Finally, we would like to point out that GPs are only one of numerous possible choices for a surrogate model. Alternative machine learning approaches — such as random forests, support vector machines, and neural networks — can also be used to build effective surrogate models for complex IBMs. Neural networks, in particular, are well suited for capturing highly nonlinear or erratic model behavior, especially when modern computational resources such as GPUs are available [65]. We chose GPs in this study because they are a well-established emulation technique that provides a solid probabilistic foundation allowing uncertainty quantification [14]. This uncertainty quantification, in turn, enables efficient active learning strategies for selecting additional training data. Implementing such active learning strategies is considerably more straightforward with GPs than with neural networks, for which obtaining reliable uncertainty estimates is more challenging. Nevertheless, previous work has shown that neural networks can outperform GPs in predictive accuracy for highly nonlinear systems [13]. For applied emulation tasks, researchers must therefore choose the method that best fits their simulation model’s characteristics and the available computational resources.

Sensitivity analysis

The fast prediction speed of the trained GPs allowed us to conduct comprehensive variance-based sensitivity analyses. However, this approach could be confounded by potential discrepancies between the GP surrogate model and the original IBM. While the GPs generally predicted epidemiological metrics inferred from the IBM well, the width of the sensitivity analysis confidence intervals should be interpreted cautiously. Furthermore, average infectivity and average mobility emerged as the dominant contributors to variance in the epidemiological metrics, making it harder to detect the influence of the other parameters. This scaling effect can obscure smaller, but still relevant, factors. To address this, we also performed sensitivity analyses in targeted regions of the parameter space for which we fixed average infectivity and average mobility, revealing state changes within the model’s dynamics — sudden transitions from rare epidemic outbreaks to frequent outbreaks — which we confirmed by simulating selected points directly with the IBM. However, it is important to note that while a sensitivity analysis captures the variance in model outputs due to parameter changes, it does not fully capture the underlying dynamics of the model, such as state transitions or the mechanistic interactions between single parameters that drive these changes. Specifically, the sensitivity analysis highlights which parameters contribute most to the output variance, but it does not reveal why certain parameter combinations lead to changes in model behavior.

We observed the largest second-order effects between average infectivity and average mobility for the outbreak probability metric, and between seasonality strength and first case timing for imax and duration. To explore how well these model-derived insights translate to real-world epidemic outbreaks, we examined over a decade of dengue incidence data from Colombia.

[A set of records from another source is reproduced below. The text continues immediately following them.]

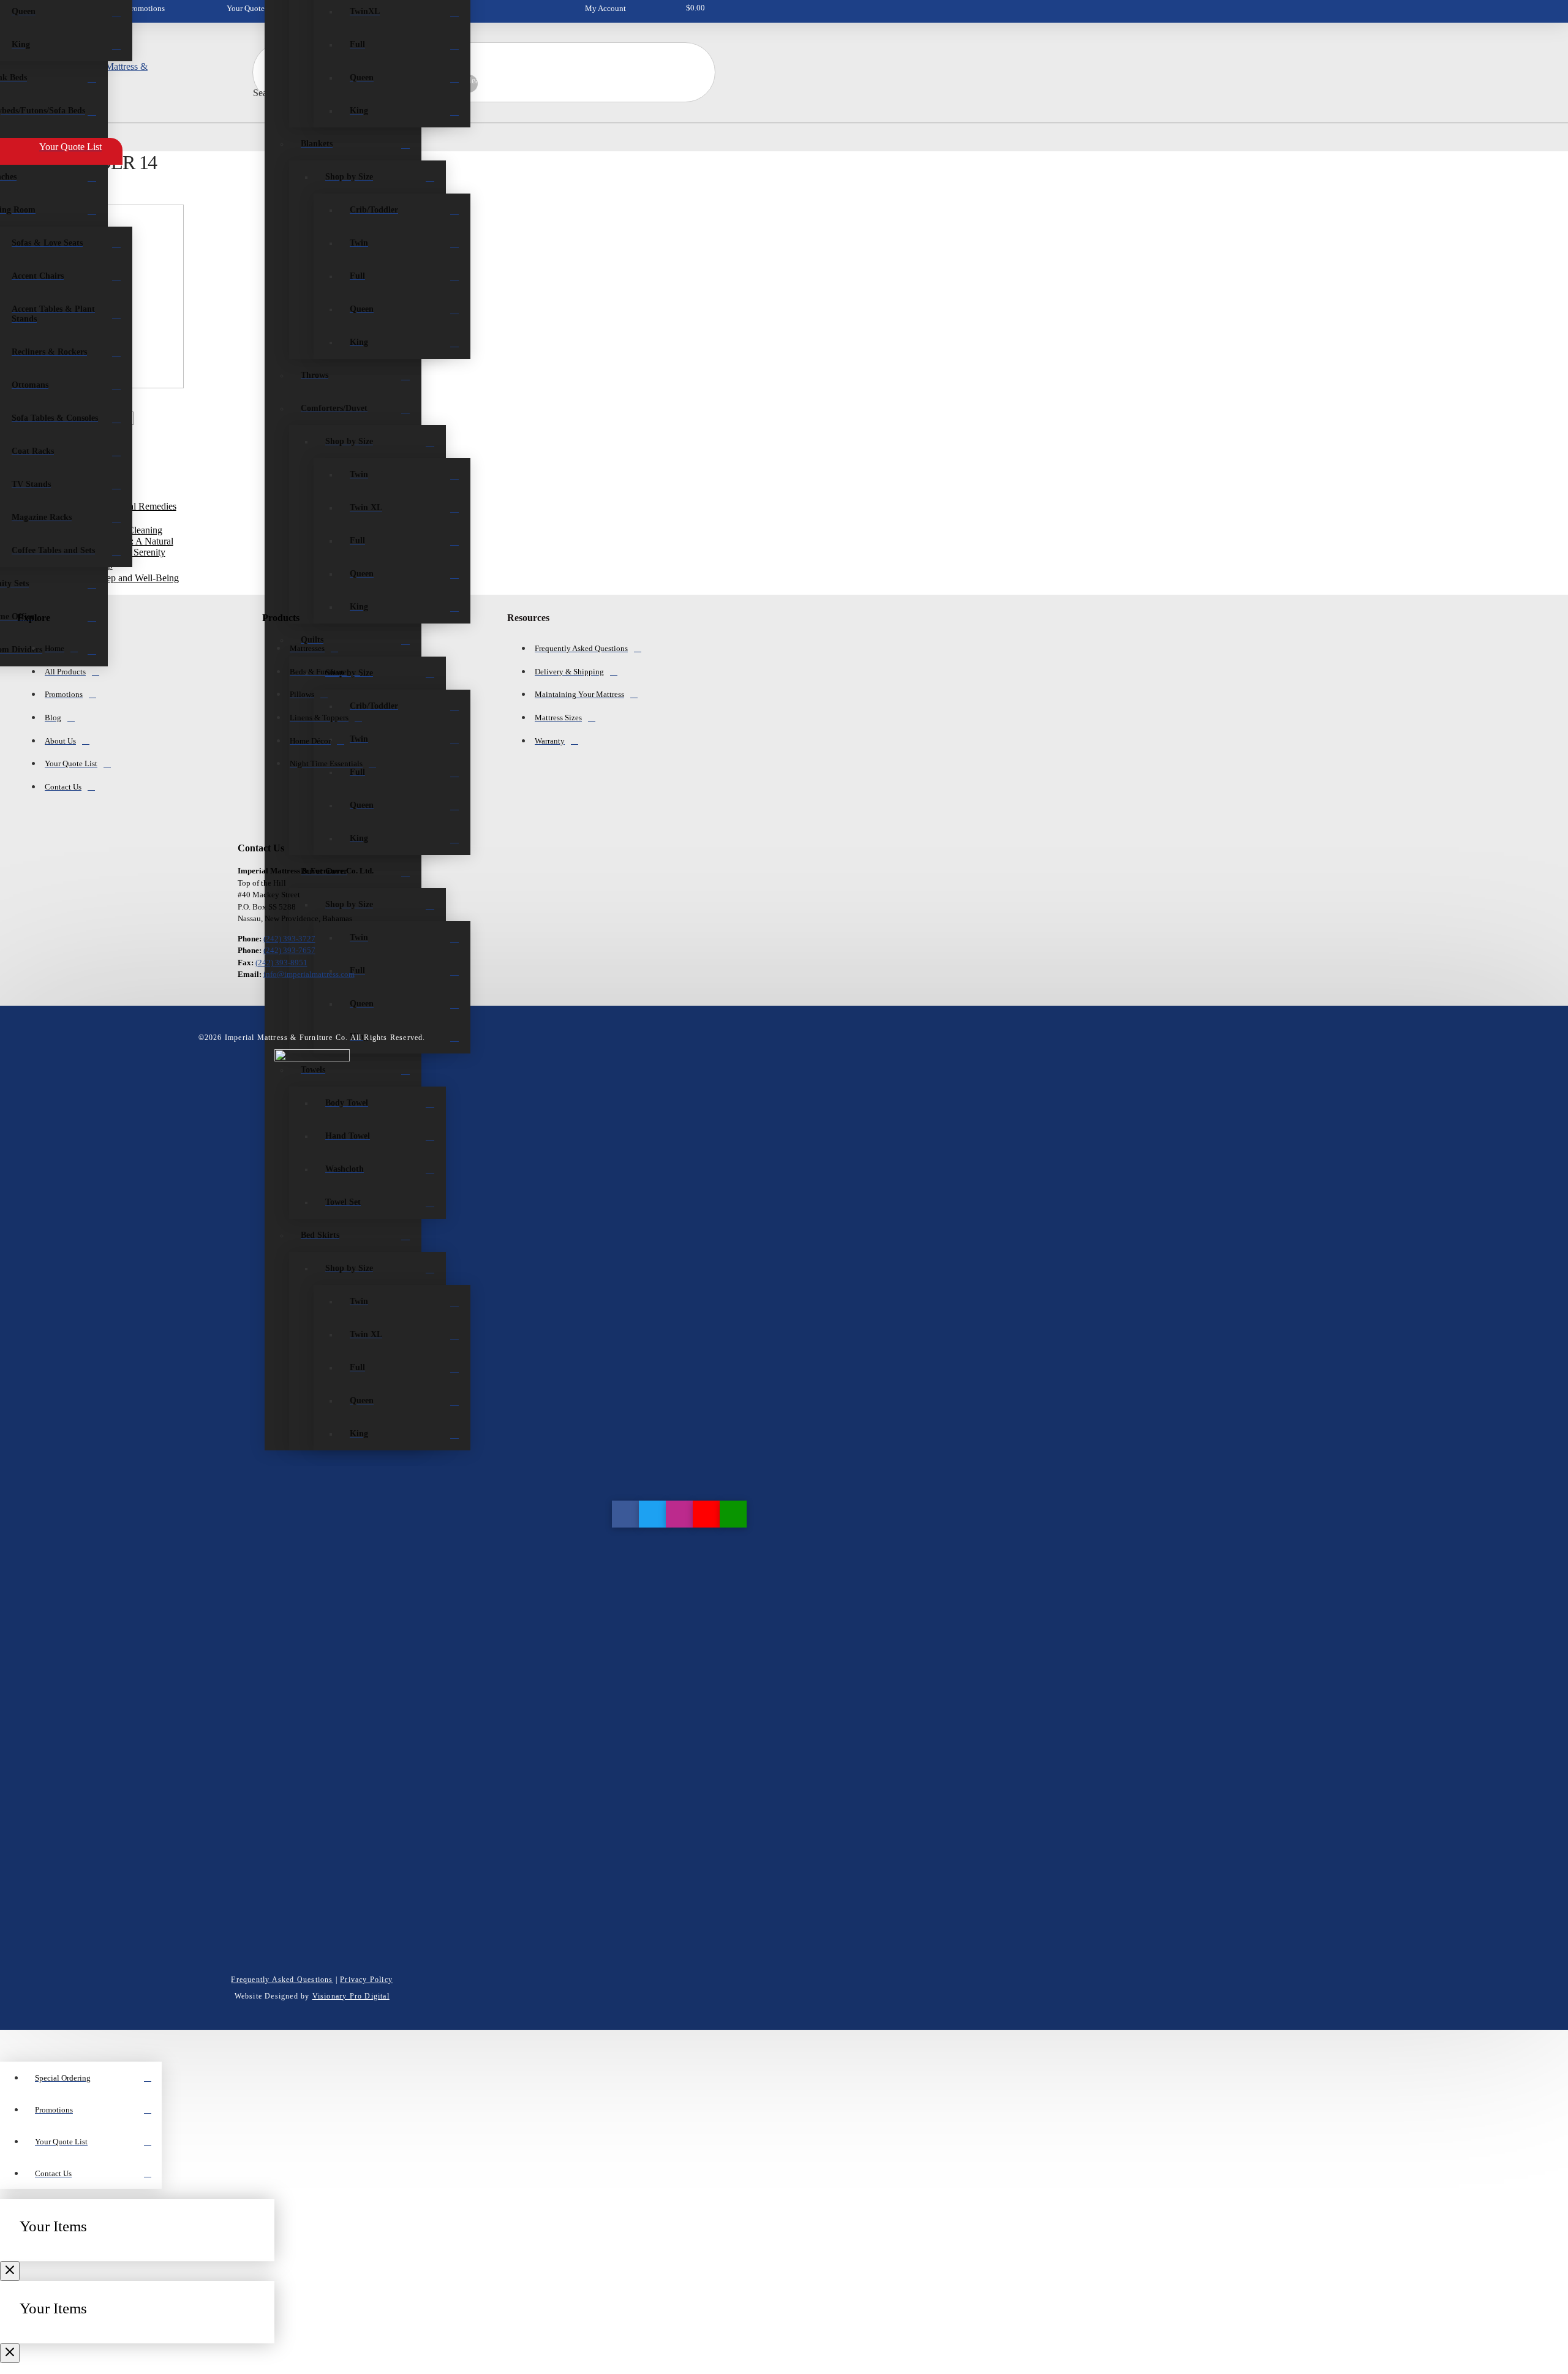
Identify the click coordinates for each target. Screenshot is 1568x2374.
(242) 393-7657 (289, 950)
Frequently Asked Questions (282, 1979)
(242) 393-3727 (289, 938)
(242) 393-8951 (281, 962)
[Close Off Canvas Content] (10, 2271)
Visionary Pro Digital (351, 1996)
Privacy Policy (366, 1979)
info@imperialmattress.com (309, 974)
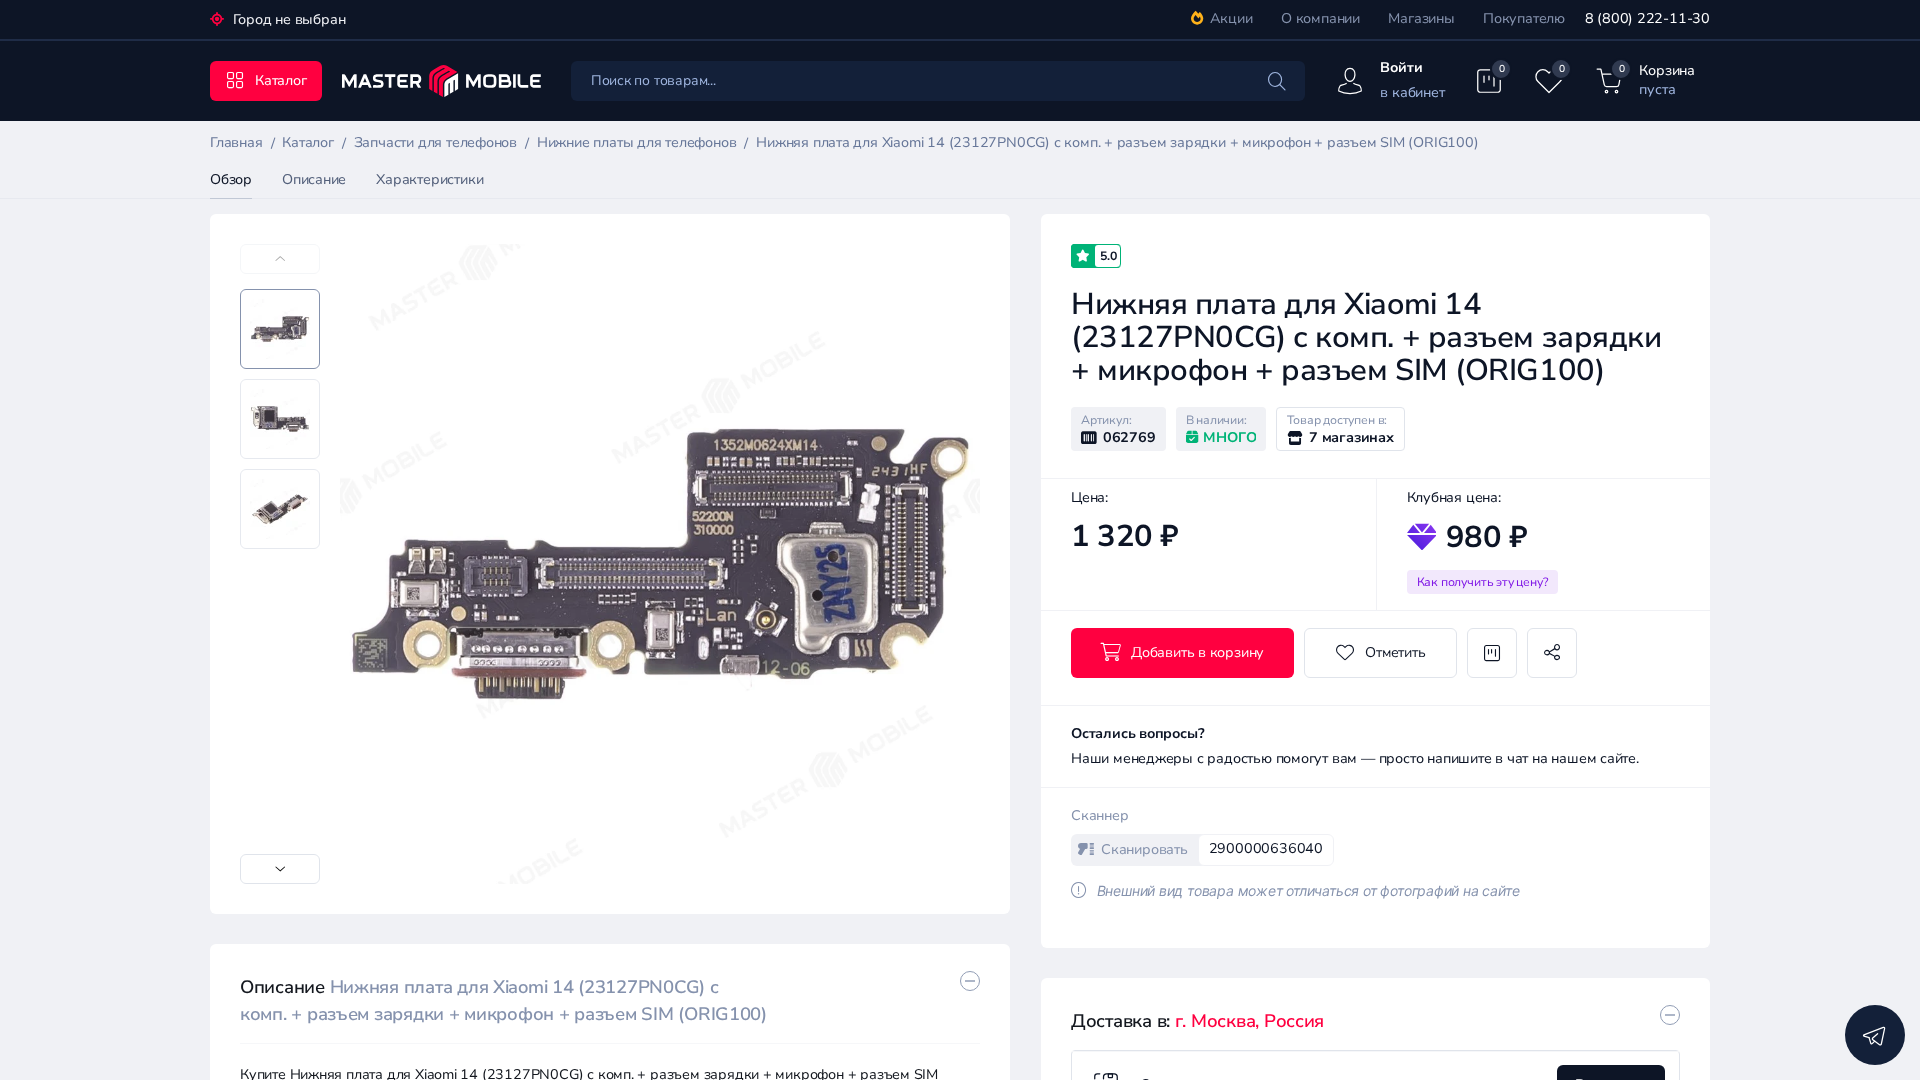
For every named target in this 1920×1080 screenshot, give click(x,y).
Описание (314, 179)
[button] (280, 869)
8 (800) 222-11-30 (1647, 18)
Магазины (1421, 18)
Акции (1231, 18)
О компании (1320, 18)
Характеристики (429, 179)
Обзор (231, 179)
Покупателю (1524, 18)
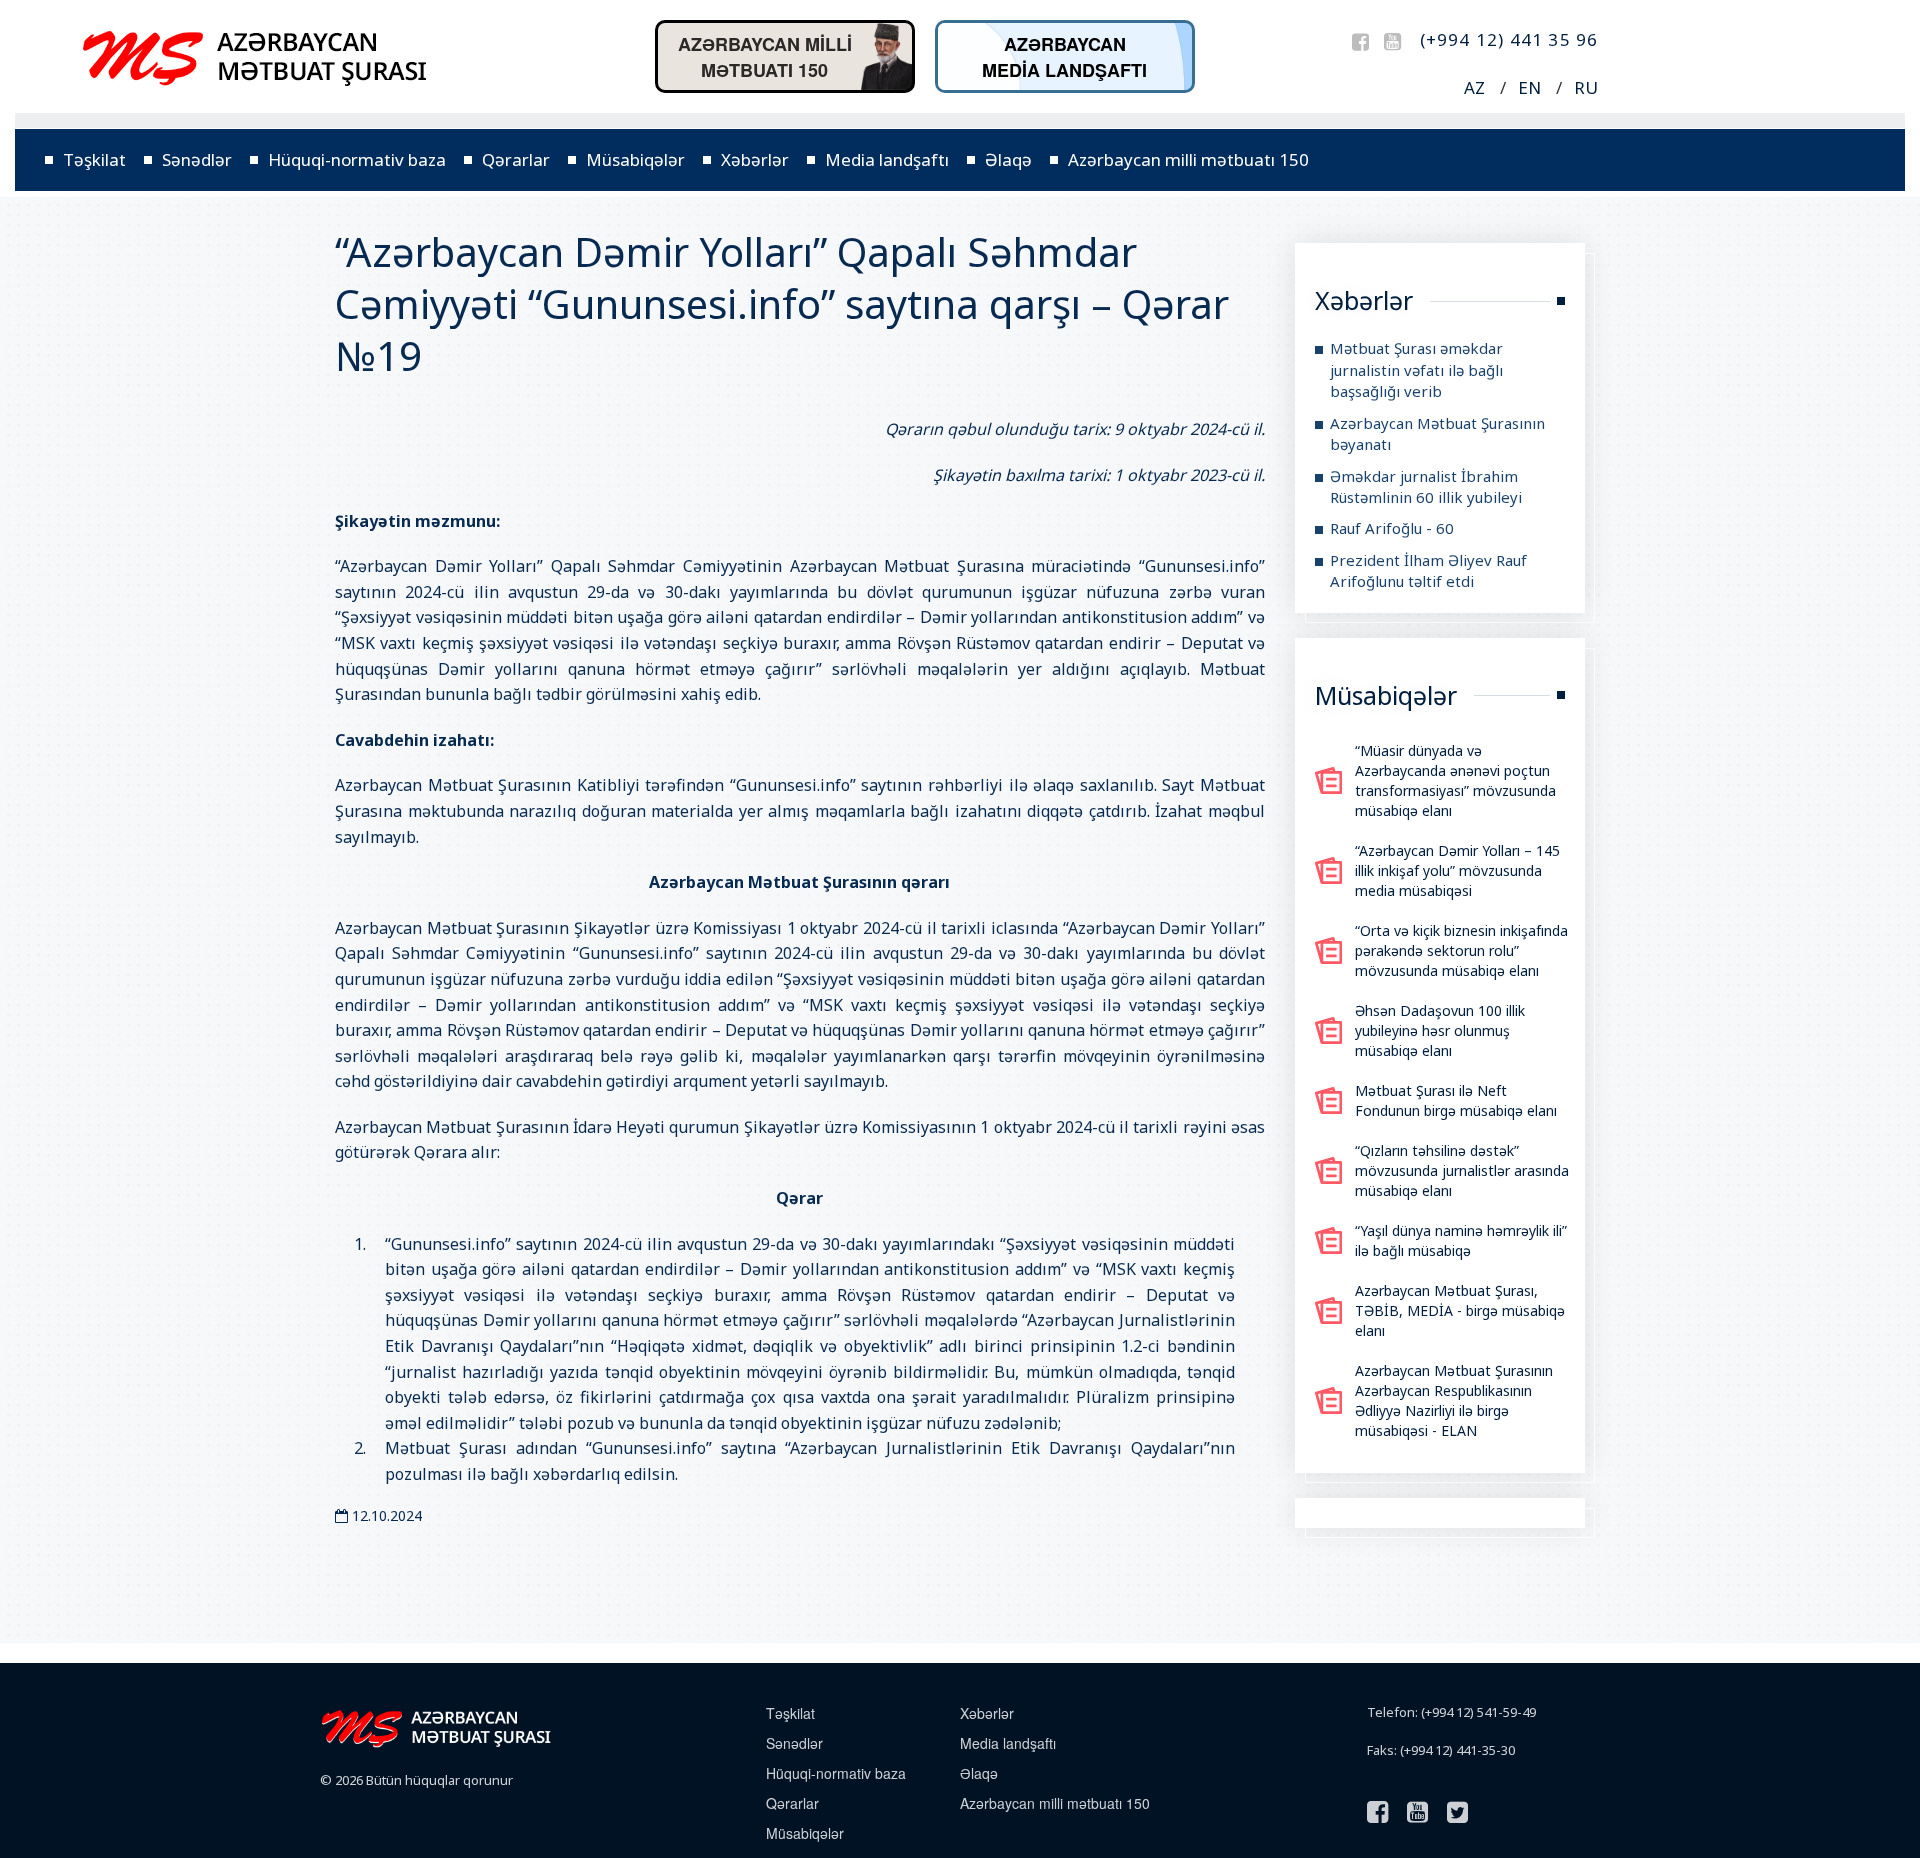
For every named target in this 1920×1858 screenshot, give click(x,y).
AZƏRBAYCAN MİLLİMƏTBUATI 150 (765, 57)
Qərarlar (516, 159)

We used mosquito abundance probability [49,53] as proxy for average infectivity, implicitly assuming a constant biting rate whereby higher mosquito abundance directly translates to increased infection probability. However, this simplified representation overlooks the complexity of real-world disease transmission dynamics, which is shaped by factors such as vector control [66], urbanization, human-mosquito contact rates [67], and mosquito behavior [68]. We did not observe the expected correlation between our proxies for average human mobility and average infectivity in the empirical outbreak data. This may be partly due to previous findings that mean travel time serves as a broad indicator of accessibility rather than a precise measure of actual human mobility [49]. While our analysis supports a seasonal pattern of dengue outbreaks consistent with prior studies [50,55], we treated each epidemic as independent, not accounting for temporal correlations within municipalities or spatial dependencies across neighboring or well-connected municipalities. As a result, the statistical significance of our findings should be interpreted cautiously. Overall, these results illustrate both the potential and the current limitations of applying abstract individual-based model insights — based on a simplified disease transmission framework — to empirical epidemiological data.

Application to empirical dengue incidence data

When comparing the predictions of our model with real-world outbreaks, the only empirical parameter that actually varied between epidemics within each municipality was the epidemic’s onset. This limited the GP’s flexibility to generate diverse predictions within each municipality. In fact, a simple linear mixed-effects model that predicts log10-transformed imax values based on the onset timing of an epidemic, while accounting for the municipality-level variations with random effects, performed similarly to the GP model on withheld test data (Spearman’s ρ = 0.53). This suggests that both the abstract IBM and the GP emulators might be too generalized to effectively predict real-world outbreak data across multiple municipalities. To achieve more accurate predictions, the IBM would need to be more complex, incorporating municipality- and disease-specific characteristics such as outbreak histories, population immunity levels, and finer-scale human movement patterns, which might be critical for capturing the nuanced dynamics of local outbreaks.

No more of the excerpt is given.